前面我們使用Azure Face實現了人臉識別、使用Azure表格識別器提取了表格里的數據。這次我們試試使用Azure墨跡識別API來對筆跡進行識別。
墨跡識別
墨跡識別器認知服務提供基於雲的 REST API 用於分析和識別數字墨跡內容。 與使用光學字符識別 (OCR) 的服務不同,該 API 需要使用數字墨跡筆划數據作為輸入。 數字墨跡筆划是 2D 點(X,Y 坐標,表示數字手寫筆或手指的動作)的時序集。 然后,墨跡識別器會識別輸入中的形狀和手寫內容,並返回包含所有已識別實體的 JSON 響應。
引用自微軟文檔
它不是ocr對圖像進行識別,而是對墨跡數據進行識別。墨跡數據的原理主要是一些手寫輸入設備,比如平板,手寫板等。
創建墨跡識別資源
跟前面的內容一樣,在portal控制台找到墨跡識別功能,點擊創建,取一個實例名。墨跡識別也是一個免費服務,定價選F0方案,額度為5次/分,20000事務/月。
獲取秘鑰和終結點
我們調用墨跡識別API需要秘鑰跟終結點信息。點擊菜單“密鑰和終結點”查看信息。
新建一個WPF項目
我們這次同樣實現一個WPF小程序。界面上放置一個InkCanvas用來手寫,一個文本框用來顯示識別的文本,一個按鈕用來觸發識別。
MainWindow.xaml
修改MainWindow.xaml為如下代碼:
<Window x:Class="InkRec2.MainWindow"

▸ **所給資料**:
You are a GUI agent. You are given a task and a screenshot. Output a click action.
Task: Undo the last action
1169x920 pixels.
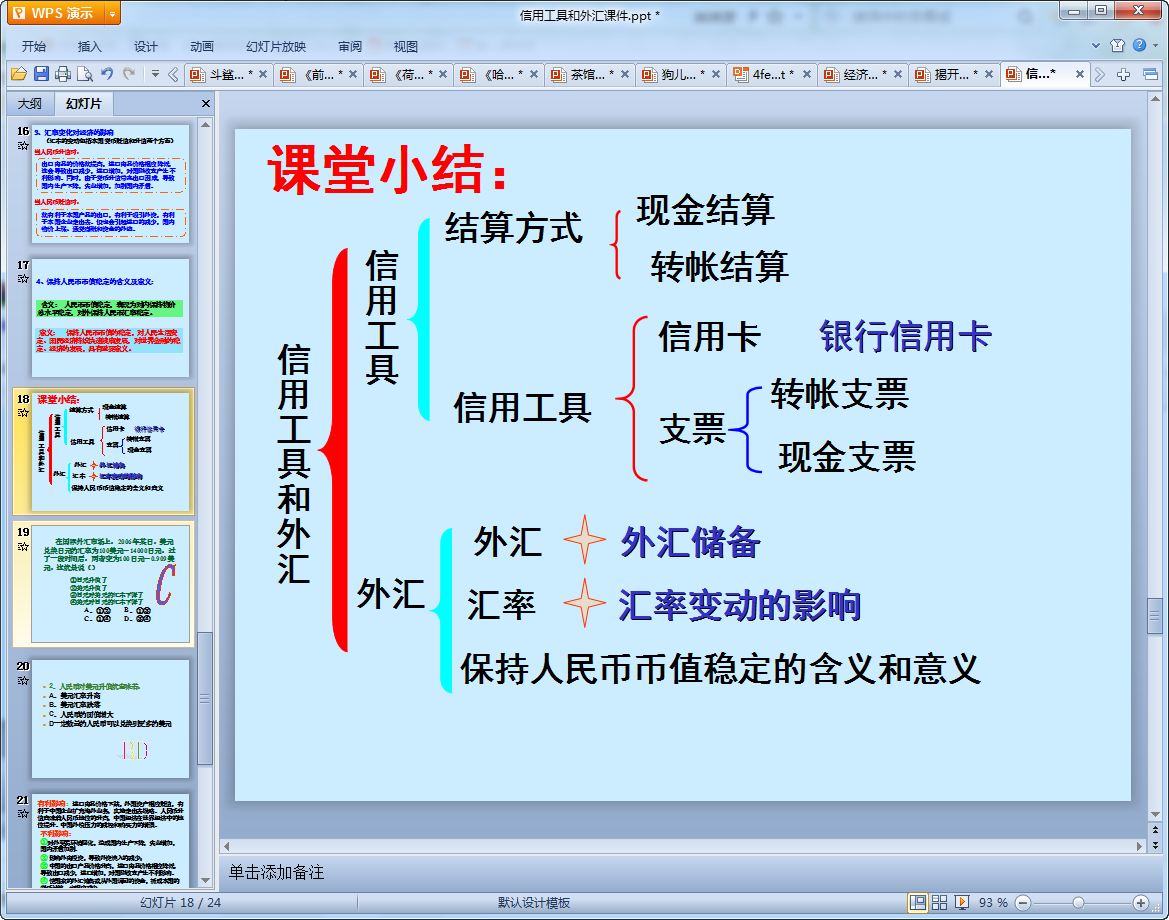point(106,73)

▸ **任務要求**:
摘錄墨跡識別一文中從“前面我們使用Azure Fa”到“次/分,20000事務/月。”的部分,字句須與原文完全一致。

▸ **參考答案**:
前面我們使用Azure Face實現了人臉識別、使用Azure表格識別器提取了表格里的數據。這次我們試試使用Azure墨跡識別API來對筆跡進行識別。
墨跡識別
墨跡識別器認知服務提供基於雲的 REST API 用於分析和識別數字墨跡內容。 與使用光學字符識別 (OCR) 的服務不同,該 API 需要使用數字墨跡筆划數據作為輸入。 數字墨跡筆划是 2D 點(X,Y 坐標,表示數字手寫筆或手指的動作)的時序集。 然后,墨跡識別器會識別輸入中的形狀和手寫內容,並返回包含所有已識別實體的 JSON 響應。
引用自微軟文檔
它不是ocr對圖像進行識別,而是對墨跡數據進行識別。墨跡數據的原理主要是一些手寫輸入設備,比如平板,手寫板等。
創建墨跡識別資源
跟前面的內容一樣,在portal控制台找到墨跡識別功能,點擊創建,取一個實例名。墨跡識別也是一個免費服務,定價選F0方案,額度為5次/分,20000事務/月。